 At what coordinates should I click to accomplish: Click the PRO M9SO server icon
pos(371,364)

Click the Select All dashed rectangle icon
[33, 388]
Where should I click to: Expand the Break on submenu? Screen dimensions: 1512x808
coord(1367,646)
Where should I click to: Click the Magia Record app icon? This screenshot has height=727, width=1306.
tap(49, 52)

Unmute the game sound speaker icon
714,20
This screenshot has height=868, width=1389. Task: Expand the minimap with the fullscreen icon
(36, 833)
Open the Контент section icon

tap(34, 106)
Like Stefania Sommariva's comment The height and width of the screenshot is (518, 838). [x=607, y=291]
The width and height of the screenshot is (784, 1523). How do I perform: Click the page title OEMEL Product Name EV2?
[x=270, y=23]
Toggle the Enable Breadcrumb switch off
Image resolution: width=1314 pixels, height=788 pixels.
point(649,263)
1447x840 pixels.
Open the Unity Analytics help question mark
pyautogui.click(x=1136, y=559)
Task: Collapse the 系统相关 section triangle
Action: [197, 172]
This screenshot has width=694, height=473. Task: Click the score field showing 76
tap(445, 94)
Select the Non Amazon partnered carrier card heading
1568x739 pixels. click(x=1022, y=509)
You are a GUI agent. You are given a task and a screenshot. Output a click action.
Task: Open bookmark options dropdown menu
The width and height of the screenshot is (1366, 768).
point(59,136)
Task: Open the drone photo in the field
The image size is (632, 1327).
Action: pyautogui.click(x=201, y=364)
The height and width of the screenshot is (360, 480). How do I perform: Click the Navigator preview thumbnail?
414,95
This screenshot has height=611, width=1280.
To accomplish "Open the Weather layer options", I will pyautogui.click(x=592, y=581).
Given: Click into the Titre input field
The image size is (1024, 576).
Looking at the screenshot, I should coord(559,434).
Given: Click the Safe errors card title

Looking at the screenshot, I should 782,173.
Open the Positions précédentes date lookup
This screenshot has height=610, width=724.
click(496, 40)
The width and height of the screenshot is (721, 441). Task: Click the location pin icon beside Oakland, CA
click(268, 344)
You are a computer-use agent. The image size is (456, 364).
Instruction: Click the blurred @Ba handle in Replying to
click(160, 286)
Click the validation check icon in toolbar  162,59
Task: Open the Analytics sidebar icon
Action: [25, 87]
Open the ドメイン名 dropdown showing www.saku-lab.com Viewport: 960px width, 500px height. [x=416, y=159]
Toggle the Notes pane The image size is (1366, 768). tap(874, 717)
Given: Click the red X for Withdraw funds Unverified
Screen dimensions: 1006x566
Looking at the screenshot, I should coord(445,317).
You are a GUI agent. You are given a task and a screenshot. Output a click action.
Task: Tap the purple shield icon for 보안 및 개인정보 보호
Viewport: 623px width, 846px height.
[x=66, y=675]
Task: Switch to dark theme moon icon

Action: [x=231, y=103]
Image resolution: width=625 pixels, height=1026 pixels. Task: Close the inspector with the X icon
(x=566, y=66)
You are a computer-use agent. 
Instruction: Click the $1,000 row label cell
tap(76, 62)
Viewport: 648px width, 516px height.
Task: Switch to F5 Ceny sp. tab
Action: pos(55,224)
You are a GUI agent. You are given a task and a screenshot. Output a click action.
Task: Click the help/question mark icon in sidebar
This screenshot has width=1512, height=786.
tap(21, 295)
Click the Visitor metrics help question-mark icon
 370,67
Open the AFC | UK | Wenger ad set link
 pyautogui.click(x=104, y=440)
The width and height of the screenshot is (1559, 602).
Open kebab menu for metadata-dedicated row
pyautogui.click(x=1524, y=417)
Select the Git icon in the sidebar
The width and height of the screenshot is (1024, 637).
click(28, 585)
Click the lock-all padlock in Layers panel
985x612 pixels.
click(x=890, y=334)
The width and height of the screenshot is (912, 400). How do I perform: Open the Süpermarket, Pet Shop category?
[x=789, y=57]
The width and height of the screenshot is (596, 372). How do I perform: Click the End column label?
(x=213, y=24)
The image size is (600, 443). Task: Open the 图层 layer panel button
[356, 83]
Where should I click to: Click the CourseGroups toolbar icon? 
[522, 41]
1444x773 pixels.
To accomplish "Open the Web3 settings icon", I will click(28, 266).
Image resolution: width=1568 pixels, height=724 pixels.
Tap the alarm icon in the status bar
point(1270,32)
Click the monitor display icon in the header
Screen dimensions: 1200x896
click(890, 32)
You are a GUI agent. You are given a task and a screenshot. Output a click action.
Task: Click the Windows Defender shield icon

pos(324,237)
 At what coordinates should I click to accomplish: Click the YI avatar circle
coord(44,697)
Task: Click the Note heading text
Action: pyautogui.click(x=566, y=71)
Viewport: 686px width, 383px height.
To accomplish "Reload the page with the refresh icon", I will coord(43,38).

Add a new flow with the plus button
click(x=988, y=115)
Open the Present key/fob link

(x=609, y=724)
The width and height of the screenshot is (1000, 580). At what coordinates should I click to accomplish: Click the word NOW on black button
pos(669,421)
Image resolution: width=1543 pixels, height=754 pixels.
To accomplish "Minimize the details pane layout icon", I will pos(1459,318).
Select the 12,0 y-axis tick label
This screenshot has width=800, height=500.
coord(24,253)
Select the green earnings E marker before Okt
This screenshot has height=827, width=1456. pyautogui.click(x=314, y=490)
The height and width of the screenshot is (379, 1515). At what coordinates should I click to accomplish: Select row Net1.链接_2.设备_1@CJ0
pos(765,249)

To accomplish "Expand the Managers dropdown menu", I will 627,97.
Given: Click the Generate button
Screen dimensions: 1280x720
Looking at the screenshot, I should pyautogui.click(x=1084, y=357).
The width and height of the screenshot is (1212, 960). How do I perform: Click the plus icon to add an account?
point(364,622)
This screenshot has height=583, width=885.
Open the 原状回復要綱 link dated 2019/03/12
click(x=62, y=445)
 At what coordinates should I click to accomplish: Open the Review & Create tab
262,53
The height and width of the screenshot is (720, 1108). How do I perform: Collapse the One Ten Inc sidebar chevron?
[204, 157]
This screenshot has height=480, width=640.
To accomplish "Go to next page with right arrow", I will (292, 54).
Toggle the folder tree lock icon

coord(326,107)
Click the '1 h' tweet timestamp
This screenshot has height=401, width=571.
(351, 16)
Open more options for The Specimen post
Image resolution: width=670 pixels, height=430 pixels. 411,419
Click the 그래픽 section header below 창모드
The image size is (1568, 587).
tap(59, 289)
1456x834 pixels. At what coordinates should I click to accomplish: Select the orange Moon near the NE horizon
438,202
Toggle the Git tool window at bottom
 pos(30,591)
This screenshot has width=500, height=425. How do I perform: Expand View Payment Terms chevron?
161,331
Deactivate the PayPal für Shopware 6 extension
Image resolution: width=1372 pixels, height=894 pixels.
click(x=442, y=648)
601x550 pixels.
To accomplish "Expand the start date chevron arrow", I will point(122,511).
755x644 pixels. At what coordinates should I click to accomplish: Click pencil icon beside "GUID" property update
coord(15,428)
++++++++
*Work instructions*:
Each line in the listing above that includes the word "dropdown" needs to be copied out.

*Output for this task*:
Task: Open bookmark options dropdown menu
Open the ドメイン名 dropdown showing www.saku-lab.com Viewport: 960px width, 500px height. [x=416, y=159]
To accomplish "Expand the Managers dropdown menu", I will 627,97.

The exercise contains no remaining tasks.